2000-4

Landrat / Parlament


Dringliches Postulat von Hans Schäublin: Vorfinanzierung fachlich einwandfrei ausgeführter Aufrüstung von Sturmholz durch den Kanton bei drohender Borkenkäferinvasion



Geschäfte des Landrates || Hinweise und Erklärungen



Autor: Hans Schäublin, SVP-Fraktion

Eingereicht: 13. Januar 2000


Nr.: 2000-004




Der Sturm"Lothar"hat am 26. Dezember 1999 im baselbieter Wald Bäume in einer Menge von rund 200'000 m 3 geworfen oder zerbrochen. Nach Schätzung der Fachleute ist davon etwa die Hälfte Nadelholz. Wenn letzteres nicht innert 3 Monaten aufgerüstet wird, entsteht eine Borkenkäferinvasion, die auch auf die noch stehenden, vom Sturm geschwächten oder plötzlich der Sonne ausgesetzten Bäume übergreift. Auf diese Weise entstehen Folgeschäden, die bei rechtzeitigem Handeln weitgehend eingeschränkt werden könnten.
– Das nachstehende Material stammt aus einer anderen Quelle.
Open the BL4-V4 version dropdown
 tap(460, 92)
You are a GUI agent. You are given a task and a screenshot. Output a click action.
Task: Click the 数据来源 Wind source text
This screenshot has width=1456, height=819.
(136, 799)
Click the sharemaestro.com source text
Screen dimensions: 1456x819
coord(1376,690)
Das sofortige Aufrüsten des Sturmholzes übersteigt aber die finanziellen Möglichkeiten vieler Waldeigentümer. Die am schwersten Betroffenen müssen mit Kosten von mehreren hunderttausend Franken (im Einzelfall in Millionenhöhe) rechnen. Ob das Holz verkauft werden kann und zu weichem Preis, ist heute noch unbekannt. Eventuell entstehen zusätzliche Lagerkosten. Die Unternehmer und Forstleute erwarten aber am Monatsende Bezahlung ihrer Leistungen. Sollten diese ausbleiben, würden die Arbeiten eingestellt.


Der Kanton Bern hat 1990 zur Bewältigung der Sturmschäden "Vivian" mittels Grossratsbeschluss für jeden betroffenen Waldeigentümer bei der Kantonalbank ein Konto eröffnet, über das die vom Förster kontrollierten Rechnungen in Form eines zinslosen Darlehens auf 10 Jahre bezahlt wurden. Die Abrechnungen der Holzverkäufe gingen über das gleiche Konto. Innerhalb von 3 Jahren konnten auf diese Weise die Kosten der Sturmholzaufrüstung erledigt werden.


Wir sind der Meinung, dass die Berner Lösung auch in Kanton Basel-Landschaft möglich ist und bitten den Regierungsrat, umgehend einen entsprechenden Landratsbeschluss vorzulegen.